Snow way

Despite the naysayers, one underdeveloped ski resort took on the 1960 Winter Olympics and made history

It was the Winter Olympics that almost wasn’t. Squaw Valley gets about 450 inches of snow each year, and there’s almost always a huge snow pack by February. Except in 1960.

With the Games approaching, the slopes were bare. Members of the Pyramid Lake Paiute tribe were summoned to the mountain to perform a snow dance. It apparently worked; by late January, more than 10 feet of snow blanketed the ski runs. The dancers had apparently summoned the legendary Sierra Storm King to do his thing. But then the Storm King must’ve headed south on vacation.

The first half of February saw Squaw get dumped on, but not with snow. It was rain—more than eight inches of it—which melted the snow and left everyone on the mountain staring imminent disaster in the face. Alex Cushing, Squaw’s founder and owner, told the San Francisco Examiner that he was “pushing the panic button.”

From Reno to Lake Tahoe, tiny motels and sprawling resorts were packed with guests. Harrah’s at Stateline crowed that its entertainment lineup that month included Liberace, Victor Borge and Marlene Dietrich. But could it be possible that the headliners would be the only ones putting on a show?

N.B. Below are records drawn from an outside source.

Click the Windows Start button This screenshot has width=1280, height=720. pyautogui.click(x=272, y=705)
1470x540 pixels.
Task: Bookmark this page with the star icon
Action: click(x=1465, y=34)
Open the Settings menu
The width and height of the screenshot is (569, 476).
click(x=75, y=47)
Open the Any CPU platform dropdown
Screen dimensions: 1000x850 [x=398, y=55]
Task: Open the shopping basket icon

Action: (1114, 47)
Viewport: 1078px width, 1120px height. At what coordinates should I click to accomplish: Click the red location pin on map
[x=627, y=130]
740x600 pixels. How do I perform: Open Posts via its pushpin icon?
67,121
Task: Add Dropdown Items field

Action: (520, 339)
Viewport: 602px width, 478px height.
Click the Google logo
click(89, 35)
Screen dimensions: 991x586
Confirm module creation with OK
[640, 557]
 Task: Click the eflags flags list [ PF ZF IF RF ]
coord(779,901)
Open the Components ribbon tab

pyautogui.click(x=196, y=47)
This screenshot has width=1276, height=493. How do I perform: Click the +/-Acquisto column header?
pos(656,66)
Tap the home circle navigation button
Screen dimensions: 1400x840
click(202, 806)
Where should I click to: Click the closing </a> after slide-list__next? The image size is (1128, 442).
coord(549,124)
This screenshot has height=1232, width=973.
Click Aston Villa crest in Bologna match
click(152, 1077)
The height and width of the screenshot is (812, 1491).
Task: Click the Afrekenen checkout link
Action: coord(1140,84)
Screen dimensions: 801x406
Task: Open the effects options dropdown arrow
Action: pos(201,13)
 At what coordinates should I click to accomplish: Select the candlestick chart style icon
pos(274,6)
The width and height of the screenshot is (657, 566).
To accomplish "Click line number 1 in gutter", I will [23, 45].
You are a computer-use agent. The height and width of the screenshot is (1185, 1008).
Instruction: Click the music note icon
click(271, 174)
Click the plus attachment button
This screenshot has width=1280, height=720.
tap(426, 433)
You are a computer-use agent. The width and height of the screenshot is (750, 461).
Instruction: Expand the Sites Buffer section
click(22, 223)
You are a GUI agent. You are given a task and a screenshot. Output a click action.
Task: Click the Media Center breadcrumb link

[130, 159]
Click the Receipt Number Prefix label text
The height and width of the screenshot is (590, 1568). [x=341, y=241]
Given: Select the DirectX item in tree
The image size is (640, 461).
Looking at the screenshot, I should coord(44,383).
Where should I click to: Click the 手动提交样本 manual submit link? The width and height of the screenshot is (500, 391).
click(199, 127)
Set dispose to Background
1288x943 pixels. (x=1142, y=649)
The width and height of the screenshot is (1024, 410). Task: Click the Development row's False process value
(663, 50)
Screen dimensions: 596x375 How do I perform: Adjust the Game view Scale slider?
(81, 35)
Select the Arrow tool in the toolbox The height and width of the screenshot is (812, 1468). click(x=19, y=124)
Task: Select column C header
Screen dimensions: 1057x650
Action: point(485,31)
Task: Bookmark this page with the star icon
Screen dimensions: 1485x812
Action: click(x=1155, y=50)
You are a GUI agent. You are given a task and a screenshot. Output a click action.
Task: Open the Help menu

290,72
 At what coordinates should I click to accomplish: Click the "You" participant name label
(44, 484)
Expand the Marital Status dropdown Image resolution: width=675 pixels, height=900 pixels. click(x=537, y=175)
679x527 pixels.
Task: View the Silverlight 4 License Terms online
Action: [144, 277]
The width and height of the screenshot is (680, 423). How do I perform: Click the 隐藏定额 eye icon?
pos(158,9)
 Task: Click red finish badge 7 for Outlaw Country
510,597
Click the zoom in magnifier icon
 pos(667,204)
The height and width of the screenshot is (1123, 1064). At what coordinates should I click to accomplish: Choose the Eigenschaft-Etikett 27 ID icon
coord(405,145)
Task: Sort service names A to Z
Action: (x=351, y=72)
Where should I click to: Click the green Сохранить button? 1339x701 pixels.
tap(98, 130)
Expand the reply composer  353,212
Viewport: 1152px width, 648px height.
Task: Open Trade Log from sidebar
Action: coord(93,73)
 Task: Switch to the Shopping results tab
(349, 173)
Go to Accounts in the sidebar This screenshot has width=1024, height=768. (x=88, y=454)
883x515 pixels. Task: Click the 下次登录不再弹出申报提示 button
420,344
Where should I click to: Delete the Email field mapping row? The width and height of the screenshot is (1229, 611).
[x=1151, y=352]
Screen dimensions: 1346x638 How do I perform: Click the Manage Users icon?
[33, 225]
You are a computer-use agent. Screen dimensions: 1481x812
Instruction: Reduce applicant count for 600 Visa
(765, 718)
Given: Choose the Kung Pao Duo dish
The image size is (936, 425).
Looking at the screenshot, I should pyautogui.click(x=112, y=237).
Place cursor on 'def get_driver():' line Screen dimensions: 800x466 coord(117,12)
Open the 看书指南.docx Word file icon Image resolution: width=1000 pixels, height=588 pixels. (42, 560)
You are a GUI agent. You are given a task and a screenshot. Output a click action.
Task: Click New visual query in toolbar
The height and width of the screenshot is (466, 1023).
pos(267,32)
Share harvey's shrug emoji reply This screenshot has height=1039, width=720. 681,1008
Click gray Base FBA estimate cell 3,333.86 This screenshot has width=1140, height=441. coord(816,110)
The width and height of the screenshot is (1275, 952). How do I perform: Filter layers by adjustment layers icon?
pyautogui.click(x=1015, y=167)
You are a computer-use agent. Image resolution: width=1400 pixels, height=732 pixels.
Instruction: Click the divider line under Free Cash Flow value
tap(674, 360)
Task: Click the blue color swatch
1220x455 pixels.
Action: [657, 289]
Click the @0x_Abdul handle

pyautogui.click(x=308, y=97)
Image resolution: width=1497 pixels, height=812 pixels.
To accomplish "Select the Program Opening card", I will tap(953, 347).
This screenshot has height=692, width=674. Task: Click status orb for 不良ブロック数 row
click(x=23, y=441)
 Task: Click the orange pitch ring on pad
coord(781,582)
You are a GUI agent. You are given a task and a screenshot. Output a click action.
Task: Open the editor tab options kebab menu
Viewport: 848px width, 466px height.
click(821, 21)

At the 11th hour, temperatures dropped, and the cursed rain turned to blessed snow—several feet of it. As the opening ceremonies got underway on the afternoon of Feb. 18, visibility had been reduced to zero. The region was in the midst of a blizzard.

But minutes later, the snow stopped, and the sun came out. Some of the Russian competitors wondered whether the Americans—their Cold War rivals—had created a machine to control the weather.

Alex Cushing didn’t have a weather machine, but he truly had worked some magic in getting the International Olympic Committee (IOC) to pick his obscure California resort over the frontrunner: Innsbruck, Austria.

Cushing had only a couple of friends to help him mount his bid. The outside financial support totaled a whopping $5, contributed by the town of Truckee.

Cushing’s widow, Nancy, says what turned the tide was her late husband’s dogged approach. He and an old friend traveled the globe, buttonholing IOC delegates, most of whom had never even heard of Squaw Valley.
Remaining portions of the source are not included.